*WORK INSTRUCTIONS*
Nothing but the lines from the one with "Image resolution: width=846" through the end of the data should be set down, each exactly as written, and no picture should be included.

*DATA TO PROCESS*
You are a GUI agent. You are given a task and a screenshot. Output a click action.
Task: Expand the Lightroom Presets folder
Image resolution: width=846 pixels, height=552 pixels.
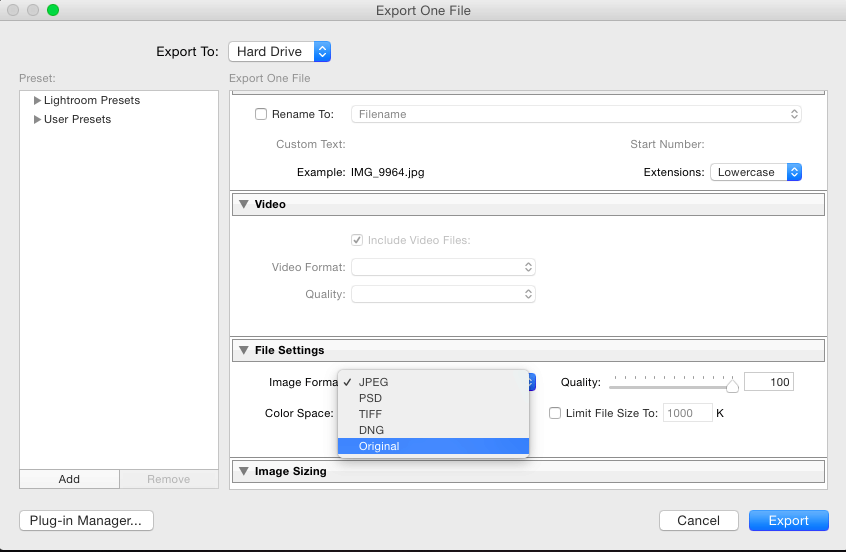38,100
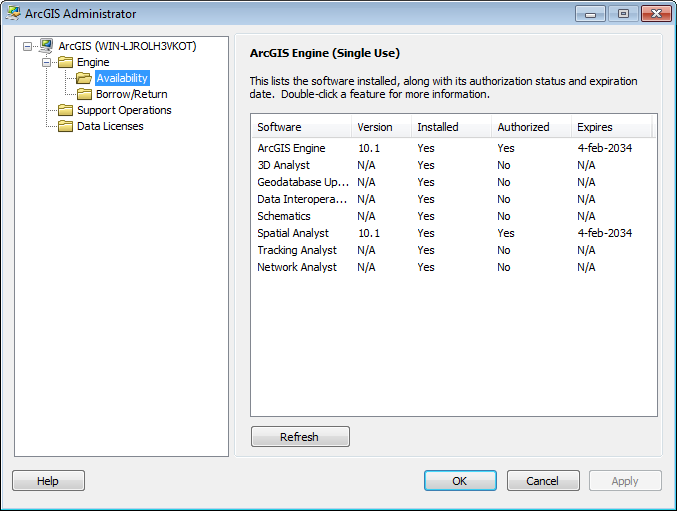This screenshot has width=677, height=511.
Task: Click the Expires column header
Action: coord(611,127)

*ANSWER FOR THE TASK*
Image resolution: width=846 pixels, height=552 pixels.
38,100
This screenshot has width=677, height=511.
Task: Click the Expires column header
Action: coord(611,127)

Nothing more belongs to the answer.